Stored dataset items:
+++++

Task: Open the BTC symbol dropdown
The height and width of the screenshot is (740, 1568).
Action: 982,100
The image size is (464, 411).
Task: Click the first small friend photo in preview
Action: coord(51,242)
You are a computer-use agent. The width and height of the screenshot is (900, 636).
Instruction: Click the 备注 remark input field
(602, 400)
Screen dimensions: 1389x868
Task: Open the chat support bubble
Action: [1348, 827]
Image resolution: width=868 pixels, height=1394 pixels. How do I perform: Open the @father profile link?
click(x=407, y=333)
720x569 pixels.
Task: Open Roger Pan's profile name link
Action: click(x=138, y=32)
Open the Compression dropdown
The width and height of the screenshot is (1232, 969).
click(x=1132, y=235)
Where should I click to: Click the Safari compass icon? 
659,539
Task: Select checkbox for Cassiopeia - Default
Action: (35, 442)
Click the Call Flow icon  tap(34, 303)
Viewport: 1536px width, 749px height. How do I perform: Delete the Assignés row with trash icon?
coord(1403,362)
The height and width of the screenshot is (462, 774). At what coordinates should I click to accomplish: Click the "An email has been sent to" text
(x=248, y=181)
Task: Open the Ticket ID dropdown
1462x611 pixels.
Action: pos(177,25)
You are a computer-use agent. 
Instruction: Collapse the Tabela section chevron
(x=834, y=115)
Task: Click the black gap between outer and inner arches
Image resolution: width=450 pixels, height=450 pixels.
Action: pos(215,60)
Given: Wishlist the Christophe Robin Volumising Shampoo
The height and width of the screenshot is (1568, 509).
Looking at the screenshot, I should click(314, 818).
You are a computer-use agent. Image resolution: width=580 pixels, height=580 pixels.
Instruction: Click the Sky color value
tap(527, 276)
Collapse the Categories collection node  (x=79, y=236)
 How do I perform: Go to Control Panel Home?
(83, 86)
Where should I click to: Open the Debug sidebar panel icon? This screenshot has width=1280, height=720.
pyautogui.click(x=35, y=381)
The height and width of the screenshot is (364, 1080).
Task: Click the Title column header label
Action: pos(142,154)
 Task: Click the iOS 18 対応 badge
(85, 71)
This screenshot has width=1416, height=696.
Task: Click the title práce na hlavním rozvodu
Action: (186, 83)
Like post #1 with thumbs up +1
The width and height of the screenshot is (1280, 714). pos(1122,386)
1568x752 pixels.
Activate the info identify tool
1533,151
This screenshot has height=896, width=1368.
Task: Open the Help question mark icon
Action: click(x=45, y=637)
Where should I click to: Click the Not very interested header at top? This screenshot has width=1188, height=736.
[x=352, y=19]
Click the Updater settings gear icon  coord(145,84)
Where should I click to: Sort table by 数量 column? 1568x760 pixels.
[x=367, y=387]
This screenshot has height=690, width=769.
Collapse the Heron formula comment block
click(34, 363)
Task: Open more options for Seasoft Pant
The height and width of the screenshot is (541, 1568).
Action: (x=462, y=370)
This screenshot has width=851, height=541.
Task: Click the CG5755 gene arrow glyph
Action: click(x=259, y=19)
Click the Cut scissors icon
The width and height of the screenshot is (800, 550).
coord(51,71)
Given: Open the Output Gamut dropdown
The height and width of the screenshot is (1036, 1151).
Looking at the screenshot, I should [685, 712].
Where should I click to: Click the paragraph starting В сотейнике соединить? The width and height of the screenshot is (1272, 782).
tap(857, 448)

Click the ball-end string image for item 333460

+++++

Task description:
Reproduce without change every line of the entries above, from the one containing "The height and width of the screenshot is (1036, 1151)." through the last.

Response below:
The height and width of the screenshot is (1036, 1151).
Looking at the screenshot, I should [685, 712].
Where should I click to: Click the paragraph starting В сотейнике соединить? The width and height of the screenshot is (1272, 782).
tap(857, 448)

Click the ball-end string image for item 333460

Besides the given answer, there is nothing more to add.